Abstract
The ability to accurately identify and label emotions in the self and others is crucial for successful social interactions and good mental health. In the current study we tested the longitudinal relationship between early language skills and recognition of facial and vocal emotion cues in a representative UK population cohort with diverse language and cognitive skills (N = 369), including a large sample of children that met criteria for Developmental Language Disorder (DLD, N = 97). Language skills, but not non-verbal cognitive ability, at age 5–6 predicted emotion recognition at age 10–12. Children that met the criteria for DLD showed a large deficit in recognition of facial and vocal emotion cues. The results highlight the importance of language in supporting identification of emotions from non-verbal cues.
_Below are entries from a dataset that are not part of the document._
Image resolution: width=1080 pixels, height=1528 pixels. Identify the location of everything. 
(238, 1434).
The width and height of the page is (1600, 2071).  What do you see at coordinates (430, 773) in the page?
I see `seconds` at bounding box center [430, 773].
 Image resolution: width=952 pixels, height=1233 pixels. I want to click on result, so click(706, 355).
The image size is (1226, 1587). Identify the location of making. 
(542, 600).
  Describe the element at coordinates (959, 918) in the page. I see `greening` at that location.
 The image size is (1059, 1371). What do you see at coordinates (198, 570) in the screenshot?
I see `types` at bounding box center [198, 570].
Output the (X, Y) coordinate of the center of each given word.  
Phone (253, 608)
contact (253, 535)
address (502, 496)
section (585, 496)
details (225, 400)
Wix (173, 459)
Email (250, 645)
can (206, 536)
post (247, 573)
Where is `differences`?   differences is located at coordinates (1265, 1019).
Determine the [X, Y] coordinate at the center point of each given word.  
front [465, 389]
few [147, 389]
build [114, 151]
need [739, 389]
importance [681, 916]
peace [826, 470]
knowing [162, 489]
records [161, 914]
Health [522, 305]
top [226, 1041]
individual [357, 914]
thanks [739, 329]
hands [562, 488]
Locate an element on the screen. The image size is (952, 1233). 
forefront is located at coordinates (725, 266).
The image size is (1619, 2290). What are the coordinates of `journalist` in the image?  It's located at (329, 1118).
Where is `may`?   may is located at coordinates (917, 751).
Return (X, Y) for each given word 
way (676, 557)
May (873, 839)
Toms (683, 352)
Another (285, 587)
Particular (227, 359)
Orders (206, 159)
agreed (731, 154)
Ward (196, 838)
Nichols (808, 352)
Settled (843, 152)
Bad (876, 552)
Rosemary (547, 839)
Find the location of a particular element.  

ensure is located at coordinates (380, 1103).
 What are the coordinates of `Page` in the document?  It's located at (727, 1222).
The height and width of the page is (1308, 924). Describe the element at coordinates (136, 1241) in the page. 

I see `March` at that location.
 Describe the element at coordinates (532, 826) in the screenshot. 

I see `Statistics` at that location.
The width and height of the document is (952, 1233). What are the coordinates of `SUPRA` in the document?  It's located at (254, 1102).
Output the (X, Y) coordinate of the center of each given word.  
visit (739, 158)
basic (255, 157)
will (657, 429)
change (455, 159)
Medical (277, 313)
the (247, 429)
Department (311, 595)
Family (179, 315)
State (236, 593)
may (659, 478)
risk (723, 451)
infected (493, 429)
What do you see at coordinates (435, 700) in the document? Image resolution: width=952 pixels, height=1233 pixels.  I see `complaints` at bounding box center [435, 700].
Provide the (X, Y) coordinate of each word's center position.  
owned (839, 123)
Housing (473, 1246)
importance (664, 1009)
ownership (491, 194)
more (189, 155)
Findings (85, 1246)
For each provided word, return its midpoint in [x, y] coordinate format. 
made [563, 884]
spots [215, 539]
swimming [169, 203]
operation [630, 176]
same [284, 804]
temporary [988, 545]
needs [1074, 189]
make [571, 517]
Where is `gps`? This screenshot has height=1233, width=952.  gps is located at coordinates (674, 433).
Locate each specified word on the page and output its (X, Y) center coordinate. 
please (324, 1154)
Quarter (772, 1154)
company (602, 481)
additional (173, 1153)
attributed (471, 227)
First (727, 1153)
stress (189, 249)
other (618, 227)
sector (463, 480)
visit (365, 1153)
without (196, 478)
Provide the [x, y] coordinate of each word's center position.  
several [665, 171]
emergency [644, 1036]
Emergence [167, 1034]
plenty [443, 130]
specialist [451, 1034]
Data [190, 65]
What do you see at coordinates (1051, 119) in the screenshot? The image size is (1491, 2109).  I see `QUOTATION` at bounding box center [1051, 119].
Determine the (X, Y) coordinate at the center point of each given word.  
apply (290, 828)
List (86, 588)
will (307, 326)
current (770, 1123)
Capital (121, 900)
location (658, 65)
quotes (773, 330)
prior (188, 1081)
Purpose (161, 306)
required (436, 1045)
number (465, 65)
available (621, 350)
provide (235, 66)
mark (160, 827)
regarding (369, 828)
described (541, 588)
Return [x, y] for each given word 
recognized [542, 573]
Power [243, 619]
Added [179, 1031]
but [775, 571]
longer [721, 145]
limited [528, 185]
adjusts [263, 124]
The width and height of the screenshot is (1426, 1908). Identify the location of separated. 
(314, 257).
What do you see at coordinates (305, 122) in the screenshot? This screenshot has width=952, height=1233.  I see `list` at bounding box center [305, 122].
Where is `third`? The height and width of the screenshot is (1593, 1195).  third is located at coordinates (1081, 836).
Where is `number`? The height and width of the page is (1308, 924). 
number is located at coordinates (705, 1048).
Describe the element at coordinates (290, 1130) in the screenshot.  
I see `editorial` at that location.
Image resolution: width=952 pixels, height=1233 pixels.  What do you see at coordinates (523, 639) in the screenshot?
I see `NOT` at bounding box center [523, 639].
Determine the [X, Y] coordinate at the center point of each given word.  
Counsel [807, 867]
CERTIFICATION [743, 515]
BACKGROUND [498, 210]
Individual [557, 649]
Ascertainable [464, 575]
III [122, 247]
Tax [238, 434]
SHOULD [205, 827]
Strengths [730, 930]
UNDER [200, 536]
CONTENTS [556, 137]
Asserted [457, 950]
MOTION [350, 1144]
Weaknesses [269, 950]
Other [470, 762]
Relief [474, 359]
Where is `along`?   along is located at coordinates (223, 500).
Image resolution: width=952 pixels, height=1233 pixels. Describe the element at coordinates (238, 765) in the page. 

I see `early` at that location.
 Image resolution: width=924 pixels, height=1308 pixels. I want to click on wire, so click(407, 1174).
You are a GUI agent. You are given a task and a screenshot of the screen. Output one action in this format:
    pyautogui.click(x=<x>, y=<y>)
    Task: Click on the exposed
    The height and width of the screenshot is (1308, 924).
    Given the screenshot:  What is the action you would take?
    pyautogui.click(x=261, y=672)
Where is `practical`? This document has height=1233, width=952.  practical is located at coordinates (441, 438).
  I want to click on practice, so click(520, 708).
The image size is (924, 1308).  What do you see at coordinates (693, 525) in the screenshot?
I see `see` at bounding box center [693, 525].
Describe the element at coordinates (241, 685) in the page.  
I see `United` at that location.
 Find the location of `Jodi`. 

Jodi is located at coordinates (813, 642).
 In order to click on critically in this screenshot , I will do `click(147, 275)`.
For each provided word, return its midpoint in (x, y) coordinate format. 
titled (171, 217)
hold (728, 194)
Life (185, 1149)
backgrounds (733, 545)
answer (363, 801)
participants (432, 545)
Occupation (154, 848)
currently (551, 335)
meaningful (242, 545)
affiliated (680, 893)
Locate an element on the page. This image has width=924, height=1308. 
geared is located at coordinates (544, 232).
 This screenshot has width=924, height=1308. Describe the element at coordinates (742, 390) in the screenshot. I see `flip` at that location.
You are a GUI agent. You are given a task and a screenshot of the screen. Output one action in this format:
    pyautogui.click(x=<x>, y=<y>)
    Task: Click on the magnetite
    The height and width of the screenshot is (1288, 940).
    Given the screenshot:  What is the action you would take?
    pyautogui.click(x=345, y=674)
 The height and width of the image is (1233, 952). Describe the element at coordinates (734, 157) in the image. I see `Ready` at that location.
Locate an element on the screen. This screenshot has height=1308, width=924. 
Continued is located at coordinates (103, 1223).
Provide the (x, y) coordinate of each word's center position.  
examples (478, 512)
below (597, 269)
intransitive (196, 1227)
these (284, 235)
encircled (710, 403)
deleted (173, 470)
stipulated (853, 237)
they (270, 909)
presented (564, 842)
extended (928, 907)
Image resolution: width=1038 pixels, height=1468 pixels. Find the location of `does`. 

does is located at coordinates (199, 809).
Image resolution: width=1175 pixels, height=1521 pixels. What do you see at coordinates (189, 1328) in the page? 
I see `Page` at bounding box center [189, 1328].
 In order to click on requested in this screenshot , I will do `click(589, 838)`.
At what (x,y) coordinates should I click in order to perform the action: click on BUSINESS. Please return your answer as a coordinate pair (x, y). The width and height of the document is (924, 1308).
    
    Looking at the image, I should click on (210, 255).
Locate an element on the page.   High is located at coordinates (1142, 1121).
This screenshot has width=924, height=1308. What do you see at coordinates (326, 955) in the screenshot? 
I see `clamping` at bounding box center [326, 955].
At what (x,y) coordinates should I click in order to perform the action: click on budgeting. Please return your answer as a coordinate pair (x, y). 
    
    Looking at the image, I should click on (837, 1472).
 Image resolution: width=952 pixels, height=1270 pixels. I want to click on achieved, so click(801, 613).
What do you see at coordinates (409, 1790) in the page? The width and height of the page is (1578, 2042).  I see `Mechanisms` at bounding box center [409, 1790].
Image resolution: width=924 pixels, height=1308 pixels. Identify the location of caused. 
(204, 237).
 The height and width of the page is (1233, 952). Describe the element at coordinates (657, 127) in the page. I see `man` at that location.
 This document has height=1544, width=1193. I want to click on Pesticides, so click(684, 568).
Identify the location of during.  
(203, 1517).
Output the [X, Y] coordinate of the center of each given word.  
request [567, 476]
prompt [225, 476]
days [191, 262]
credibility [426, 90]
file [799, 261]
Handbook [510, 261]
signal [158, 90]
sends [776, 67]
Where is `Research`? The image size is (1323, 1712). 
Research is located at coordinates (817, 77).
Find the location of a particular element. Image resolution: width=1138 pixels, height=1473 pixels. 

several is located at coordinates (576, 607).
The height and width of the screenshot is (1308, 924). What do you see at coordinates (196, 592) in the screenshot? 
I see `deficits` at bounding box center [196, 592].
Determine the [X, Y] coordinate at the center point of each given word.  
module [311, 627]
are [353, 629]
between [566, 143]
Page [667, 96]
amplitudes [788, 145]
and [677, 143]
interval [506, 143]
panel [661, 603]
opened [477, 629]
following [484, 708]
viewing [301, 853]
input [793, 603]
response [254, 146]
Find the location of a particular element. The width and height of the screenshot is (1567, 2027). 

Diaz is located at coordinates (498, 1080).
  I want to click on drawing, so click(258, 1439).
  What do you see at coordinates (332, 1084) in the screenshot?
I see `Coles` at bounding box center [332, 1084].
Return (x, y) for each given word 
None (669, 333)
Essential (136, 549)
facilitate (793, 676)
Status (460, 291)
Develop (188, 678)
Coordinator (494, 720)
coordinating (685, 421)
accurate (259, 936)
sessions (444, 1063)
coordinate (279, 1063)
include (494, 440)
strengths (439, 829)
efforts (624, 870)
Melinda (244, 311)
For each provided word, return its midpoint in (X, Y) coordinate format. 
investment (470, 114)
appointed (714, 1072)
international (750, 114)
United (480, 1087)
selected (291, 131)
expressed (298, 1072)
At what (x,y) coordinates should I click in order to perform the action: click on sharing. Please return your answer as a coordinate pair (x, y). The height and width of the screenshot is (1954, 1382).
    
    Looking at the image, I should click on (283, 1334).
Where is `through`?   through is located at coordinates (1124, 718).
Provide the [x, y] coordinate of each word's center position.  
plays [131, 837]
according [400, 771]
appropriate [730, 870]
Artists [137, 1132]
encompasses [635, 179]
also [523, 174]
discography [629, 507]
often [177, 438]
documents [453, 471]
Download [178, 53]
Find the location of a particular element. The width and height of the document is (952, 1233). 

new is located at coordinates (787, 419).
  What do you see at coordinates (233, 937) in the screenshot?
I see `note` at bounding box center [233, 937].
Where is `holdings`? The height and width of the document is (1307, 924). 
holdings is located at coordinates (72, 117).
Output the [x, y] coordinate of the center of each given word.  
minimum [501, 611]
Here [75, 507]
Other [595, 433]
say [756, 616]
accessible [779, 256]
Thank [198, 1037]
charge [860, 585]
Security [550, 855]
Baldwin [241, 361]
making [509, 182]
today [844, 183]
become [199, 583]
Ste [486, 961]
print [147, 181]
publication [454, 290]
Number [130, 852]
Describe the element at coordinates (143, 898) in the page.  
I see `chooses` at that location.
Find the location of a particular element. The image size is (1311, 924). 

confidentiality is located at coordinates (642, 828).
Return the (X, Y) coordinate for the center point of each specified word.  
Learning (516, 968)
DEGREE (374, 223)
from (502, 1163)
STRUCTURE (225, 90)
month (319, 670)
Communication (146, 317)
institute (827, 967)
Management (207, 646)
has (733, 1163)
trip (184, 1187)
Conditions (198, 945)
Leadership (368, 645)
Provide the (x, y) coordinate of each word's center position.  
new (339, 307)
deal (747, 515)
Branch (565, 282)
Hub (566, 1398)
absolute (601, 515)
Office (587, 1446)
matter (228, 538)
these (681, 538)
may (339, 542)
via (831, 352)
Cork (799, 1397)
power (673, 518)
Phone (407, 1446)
Impairments in emotion identification may be one mechanism by which language disorder in early childhood predisposes children to later adverse social and mental health outcomes.
Highlights
Recognition of emotional cues, such as facial and verbal expressions, is an important social skill
Of the 384 participants who were seen for assessment in Year 6, 362 completed the facial emotion recognition task and 359 (63 with Developmental Language Disorder (DLD) and 27 with LD+ additional diagnoses) completed the vocal emotion recognition task
We found evidence for a moderate positive association between language competence at age 5–6 and recognition of facial and vocal emotional cues at age 10–12 supporting our hypothesis that early language skills are positively associated with later emotion recognition ability
Summary
Recognition of emotional cues, such as facial and verbal expressions, is an important social skill. It provides us with information about other people’s internal emotional states and helps us to interpret and predict their behaviour. Children have typically acquired the vocabulary for basic emotions by 4–6 years of age (Baron-Cohen et al, 2010; Ridgeway, Waters & Kuczaj, 1985), but accuracy in identifying non-verbal emotional cues continues to improve into late adolescence (Grosbras, Ross & Belin, 2018; Herba & Phillips, 2004; Rodger et al, 2015). But not general cognitive ability, predicts children’s recognition of emotion from facial and vocal cues.